Mama, lass uns auf die Flucht gehen – Wir wollen nicht sterben!

Wenn Olena Morozova (43) ihre Tochter anschaut, sieht sie in ihr einen Teil ihrer Fortsetzung.

Mit sieben Jahren begann ich zum ersten Mal über den Tod nachzudenken. Damals war die Welt für mich ein mysteriöser, fremder und beängstigender Ort.
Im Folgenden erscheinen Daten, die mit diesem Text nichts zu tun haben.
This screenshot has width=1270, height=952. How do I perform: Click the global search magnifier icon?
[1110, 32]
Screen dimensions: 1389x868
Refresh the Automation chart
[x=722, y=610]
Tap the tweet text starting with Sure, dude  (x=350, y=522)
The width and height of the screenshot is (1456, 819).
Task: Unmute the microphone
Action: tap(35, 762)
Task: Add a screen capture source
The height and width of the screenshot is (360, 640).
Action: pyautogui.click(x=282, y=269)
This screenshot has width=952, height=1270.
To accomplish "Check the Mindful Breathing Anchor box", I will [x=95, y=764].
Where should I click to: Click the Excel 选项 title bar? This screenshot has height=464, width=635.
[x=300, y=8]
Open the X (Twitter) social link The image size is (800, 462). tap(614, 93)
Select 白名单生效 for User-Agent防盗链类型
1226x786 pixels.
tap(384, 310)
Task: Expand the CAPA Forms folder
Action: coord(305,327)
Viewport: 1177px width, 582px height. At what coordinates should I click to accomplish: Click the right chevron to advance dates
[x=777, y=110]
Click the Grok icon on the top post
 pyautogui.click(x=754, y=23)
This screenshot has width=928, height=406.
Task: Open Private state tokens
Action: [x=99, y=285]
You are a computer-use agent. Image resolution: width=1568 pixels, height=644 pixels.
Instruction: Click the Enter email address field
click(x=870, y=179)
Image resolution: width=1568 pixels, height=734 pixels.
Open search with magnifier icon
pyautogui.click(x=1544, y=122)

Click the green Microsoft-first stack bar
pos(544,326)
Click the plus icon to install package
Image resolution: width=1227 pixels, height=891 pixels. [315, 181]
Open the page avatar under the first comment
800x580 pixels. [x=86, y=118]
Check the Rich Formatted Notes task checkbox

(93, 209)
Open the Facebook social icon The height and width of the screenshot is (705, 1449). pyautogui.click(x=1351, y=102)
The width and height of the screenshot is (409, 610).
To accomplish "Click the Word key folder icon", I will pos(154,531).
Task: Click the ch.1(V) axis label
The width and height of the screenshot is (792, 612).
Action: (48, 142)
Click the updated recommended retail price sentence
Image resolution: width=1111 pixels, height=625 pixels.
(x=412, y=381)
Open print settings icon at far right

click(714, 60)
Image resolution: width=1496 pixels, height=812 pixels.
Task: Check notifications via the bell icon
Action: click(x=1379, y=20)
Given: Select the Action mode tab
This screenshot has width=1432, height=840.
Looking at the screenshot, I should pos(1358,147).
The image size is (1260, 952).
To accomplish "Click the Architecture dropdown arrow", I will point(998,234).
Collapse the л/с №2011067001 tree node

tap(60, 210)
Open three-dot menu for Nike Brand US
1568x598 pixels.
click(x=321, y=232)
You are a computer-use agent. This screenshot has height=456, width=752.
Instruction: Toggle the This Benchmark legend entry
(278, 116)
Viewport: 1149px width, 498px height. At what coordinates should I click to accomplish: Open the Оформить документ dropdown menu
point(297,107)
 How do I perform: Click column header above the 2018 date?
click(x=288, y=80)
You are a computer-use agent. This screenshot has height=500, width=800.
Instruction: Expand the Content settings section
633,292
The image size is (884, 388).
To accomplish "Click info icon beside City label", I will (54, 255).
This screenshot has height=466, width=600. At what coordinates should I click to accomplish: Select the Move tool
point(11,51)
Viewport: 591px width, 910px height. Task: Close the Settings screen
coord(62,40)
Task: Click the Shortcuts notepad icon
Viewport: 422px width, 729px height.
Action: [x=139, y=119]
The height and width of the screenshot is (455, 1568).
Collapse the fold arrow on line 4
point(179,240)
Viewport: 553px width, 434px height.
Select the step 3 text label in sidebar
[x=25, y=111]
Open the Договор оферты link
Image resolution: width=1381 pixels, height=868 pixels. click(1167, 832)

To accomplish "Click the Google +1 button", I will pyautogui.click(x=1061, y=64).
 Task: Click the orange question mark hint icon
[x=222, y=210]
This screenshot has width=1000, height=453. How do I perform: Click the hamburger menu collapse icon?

Meine Schwester war zwei Jahre älter als ich. In unserer Kindheit haben wir viel gemeinsam gespielt und so getan, als seien wir Puppenmütter. Wir hatten eine starke emotionale Verbindung. Damals habe ich von der Zukunft geträumt – wie meine Schwester und ich erwachsen sein und zusammen mit unseren richtigen Töchtern spielen würden.

Oft kam mir die Idee der Unsterblichkeit in den Sinn.

Im Jahr 2021 hatte ich mir und meinen Kindern in Kiew ein schönes, interessantes und glückliches Leben geschaffen. Ich arbeitete als bildender Künstler an verschiedenen Fotoprojekten. Ich ging zu Kunstveranstaltungen, nahm an internationalen Ausstellungen teil. Neben meiner beruflichen Tätigkeit hatte ich Gesangs- und Klavierunterricht genommen, Yoga gemacht und die Freizeit mit meinen Kindern und Freunden genossen. Wir gingen oft zusammen ins Kino, um Zeichentrickfilme anzuschauen. Ich genoss das Leben. Wissen Sie, was mich am meisten stört? So sehr ich das Reisen liebte, so gerne kam ich immer wieder nach Hause zurück.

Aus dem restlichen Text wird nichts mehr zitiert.